▶ **About this task**
In the piece on employee bonds below, what were the terms of the bond the friend signed when joining Air India as a pilot?

Employee bonds are becoming the order of the day especially for employees who join at a junior level and particularly when a lot of training and development is required in order to make them “useful” to the company. Well, then are these kind of bonds justified? The answer to that is not that simple. Before seeing whether they are justified or not, let’s see whether they’re actually enforceable in India or not. The main reason why companies use such kind of bonds is to prevent entry level employees from learning newer technology etc. and then moving on to some other organization. But frankly speaking and as pointed out by Sudeep, big companies do not use these bonds. It is probably because it is sometimes the end of the road for the employee who wants to move on to a bigger organization but has reached the likes of Microsoft or Google where the road sadly but truly, ends. This concept makes sense for industries like Aviation and Medicine where there are really huge training costs involved. I remember a friend of mine joining Air India as a pilot who had to sign a bond of 5 years to stay with the organization or payment of a sum of Rs. 20 Lacs in case he decides to leave earlier. The stakes are high in this case and also that word of mouth might spoil his reputation as a professional among other airlines. But in the ever so large and volatile IT industry, where these bonds are so casually used, enforcing them becomes a pain for the organization. The main reason behind this is the additional legal charges that the company will have to incur apart from the investment of time and legal manpower. Despite this, how does an employee exactly get away without paying the bond amount? Well many times the new employer agrees to pay this sum. And other times what an employee does who is already aware of the loophole stated above, is that he simply collects the salary of the current month, puts in his resignation letter and leaves the company. He very well knows that in India the pursuit for the bond amount ends at a few e-mails and phone calls. However there is a catch to this. The employee is not given his full and final settlement amount and the relieving letters that some reputed organizations ask for at the time of joining. But then again there is always some or the other way out of this pickle.
So is this justified i.e. the concept of making new employees sign bonds? Well I think it certainly is. Although quite a few of entry level employees (mind you the bond concept does not work for senior level employees) break these bonds, the majority do not do so as they are not sure of the outcome. So this tool is effective to an extent in order to retain the talent that an organization develops by investing time and money on its training. The issue here is that an employee is never actually allowed to read the bond before he signs it. So in essence the employee doesn’t really have a choice before he signs it.
But whatever practices an organization may adopt, it is effectively to protect its interests. Finding new talent, investing in them and then letting them go with their new acquired knowledge is not exactly a way in which a capitalistic economy may prosper.

▶ **Raw data**
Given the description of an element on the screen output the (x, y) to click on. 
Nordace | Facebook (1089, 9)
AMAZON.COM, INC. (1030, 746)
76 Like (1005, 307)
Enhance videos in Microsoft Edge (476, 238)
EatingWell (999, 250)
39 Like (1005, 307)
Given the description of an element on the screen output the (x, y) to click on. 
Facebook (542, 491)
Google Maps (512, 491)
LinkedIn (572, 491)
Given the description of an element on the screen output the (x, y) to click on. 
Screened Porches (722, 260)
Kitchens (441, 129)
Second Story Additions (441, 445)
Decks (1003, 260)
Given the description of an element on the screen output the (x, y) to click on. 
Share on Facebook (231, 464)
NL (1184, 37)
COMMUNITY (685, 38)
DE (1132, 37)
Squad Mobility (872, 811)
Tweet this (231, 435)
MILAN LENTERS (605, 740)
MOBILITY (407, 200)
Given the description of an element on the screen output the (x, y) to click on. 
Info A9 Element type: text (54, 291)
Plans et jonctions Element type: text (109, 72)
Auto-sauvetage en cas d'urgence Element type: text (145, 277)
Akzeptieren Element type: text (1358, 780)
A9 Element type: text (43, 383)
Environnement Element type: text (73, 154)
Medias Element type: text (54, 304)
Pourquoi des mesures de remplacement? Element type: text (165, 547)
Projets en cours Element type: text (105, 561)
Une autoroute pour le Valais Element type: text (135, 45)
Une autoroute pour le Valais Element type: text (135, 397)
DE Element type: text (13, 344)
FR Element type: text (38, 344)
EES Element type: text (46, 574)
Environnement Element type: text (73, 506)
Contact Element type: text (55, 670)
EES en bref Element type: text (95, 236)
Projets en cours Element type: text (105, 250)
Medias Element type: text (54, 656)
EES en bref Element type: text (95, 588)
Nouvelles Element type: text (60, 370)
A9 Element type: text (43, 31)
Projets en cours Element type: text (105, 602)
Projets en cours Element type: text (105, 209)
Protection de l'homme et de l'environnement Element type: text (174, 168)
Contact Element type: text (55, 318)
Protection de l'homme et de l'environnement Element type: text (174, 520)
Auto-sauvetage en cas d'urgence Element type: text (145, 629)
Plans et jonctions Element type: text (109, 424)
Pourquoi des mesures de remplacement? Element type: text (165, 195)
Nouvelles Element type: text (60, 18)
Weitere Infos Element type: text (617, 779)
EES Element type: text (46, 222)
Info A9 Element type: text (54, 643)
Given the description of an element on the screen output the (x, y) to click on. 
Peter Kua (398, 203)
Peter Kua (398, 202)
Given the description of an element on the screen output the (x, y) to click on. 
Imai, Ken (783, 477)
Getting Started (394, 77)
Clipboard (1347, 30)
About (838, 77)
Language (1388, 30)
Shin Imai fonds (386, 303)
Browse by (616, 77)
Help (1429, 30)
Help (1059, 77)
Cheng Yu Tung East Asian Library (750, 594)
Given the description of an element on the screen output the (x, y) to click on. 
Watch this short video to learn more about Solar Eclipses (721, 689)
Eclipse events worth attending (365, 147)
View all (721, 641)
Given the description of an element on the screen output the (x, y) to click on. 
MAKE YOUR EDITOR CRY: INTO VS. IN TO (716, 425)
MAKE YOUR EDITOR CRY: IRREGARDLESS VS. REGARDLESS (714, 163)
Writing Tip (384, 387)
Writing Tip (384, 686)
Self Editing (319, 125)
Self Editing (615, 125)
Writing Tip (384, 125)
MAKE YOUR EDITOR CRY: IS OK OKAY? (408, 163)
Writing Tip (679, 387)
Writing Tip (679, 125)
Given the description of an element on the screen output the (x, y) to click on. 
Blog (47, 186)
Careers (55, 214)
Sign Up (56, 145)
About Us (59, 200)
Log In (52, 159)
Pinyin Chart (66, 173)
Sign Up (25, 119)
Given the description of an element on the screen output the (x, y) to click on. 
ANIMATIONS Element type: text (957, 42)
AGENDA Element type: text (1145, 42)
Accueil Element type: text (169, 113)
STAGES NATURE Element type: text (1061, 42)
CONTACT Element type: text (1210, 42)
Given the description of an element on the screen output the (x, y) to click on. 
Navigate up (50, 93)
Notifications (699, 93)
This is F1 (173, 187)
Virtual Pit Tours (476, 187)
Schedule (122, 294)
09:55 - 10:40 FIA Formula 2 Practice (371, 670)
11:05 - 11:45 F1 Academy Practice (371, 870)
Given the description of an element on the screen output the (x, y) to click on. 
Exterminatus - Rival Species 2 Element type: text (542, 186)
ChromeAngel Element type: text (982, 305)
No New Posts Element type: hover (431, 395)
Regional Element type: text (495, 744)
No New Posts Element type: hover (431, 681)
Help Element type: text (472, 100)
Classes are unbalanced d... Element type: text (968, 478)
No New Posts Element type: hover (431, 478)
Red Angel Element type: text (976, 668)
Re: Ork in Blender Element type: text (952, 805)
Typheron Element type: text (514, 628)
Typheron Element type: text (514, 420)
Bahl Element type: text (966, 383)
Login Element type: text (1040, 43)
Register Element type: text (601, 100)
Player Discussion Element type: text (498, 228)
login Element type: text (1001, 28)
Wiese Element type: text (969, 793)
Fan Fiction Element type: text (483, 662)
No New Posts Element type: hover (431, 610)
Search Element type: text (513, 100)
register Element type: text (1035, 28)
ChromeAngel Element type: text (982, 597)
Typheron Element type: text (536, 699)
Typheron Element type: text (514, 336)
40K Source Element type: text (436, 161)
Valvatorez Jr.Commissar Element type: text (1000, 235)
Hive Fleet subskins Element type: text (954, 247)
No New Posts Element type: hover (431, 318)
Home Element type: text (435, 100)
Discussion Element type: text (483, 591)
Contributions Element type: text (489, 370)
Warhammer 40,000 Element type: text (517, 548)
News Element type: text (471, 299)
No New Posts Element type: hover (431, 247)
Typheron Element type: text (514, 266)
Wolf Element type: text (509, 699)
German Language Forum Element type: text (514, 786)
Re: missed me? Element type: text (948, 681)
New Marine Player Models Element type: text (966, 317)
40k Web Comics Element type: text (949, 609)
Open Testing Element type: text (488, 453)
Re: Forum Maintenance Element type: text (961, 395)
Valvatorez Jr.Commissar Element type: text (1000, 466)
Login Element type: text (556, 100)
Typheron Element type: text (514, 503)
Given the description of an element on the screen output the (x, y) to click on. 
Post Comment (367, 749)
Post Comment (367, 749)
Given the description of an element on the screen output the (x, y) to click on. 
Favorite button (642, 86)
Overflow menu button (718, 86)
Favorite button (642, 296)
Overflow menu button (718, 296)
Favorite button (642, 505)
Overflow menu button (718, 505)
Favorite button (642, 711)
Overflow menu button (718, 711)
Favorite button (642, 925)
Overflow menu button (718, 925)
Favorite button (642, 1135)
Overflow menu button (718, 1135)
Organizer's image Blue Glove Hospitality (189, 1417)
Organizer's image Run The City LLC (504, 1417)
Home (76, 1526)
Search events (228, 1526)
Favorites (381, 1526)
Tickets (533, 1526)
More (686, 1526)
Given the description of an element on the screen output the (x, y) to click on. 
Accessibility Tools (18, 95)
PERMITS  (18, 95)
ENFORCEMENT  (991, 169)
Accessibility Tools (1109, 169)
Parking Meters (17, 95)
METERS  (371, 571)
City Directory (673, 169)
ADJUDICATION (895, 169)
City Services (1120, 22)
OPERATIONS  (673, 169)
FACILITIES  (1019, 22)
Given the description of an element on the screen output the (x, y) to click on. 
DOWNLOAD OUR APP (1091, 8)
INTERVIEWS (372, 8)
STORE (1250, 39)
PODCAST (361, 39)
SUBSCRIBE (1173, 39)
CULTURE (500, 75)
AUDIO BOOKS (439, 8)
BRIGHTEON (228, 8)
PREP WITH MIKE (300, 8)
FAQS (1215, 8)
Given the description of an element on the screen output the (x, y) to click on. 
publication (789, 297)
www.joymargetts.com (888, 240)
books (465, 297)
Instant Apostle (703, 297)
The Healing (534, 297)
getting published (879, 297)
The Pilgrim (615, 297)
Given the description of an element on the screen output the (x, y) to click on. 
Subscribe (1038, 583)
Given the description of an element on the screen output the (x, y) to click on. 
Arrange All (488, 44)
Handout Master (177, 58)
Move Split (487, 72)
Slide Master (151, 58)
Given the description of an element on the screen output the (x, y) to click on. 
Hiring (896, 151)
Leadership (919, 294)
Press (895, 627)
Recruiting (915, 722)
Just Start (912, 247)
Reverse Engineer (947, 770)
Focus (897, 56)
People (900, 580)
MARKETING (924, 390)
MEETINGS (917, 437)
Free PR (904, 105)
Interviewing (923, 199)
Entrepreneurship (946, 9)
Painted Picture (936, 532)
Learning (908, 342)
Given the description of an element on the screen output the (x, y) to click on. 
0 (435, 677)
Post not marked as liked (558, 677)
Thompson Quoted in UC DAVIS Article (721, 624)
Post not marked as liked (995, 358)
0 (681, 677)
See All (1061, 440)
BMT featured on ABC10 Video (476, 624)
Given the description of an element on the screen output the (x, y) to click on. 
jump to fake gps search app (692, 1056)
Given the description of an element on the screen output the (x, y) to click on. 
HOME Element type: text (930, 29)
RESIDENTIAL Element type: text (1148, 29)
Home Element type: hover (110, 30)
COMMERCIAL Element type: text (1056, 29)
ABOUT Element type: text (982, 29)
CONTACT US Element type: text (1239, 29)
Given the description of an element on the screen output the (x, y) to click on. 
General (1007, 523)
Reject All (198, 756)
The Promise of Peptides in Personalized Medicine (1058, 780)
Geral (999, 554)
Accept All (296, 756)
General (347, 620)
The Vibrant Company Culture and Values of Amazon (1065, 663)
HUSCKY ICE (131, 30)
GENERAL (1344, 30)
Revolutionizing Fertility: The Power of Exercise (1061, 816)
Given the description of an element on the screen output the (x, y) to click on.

▶ **Task response**
He had to stay with the organization for 5 years or pay a sum of Rs. 20 Lacs if he left earlier.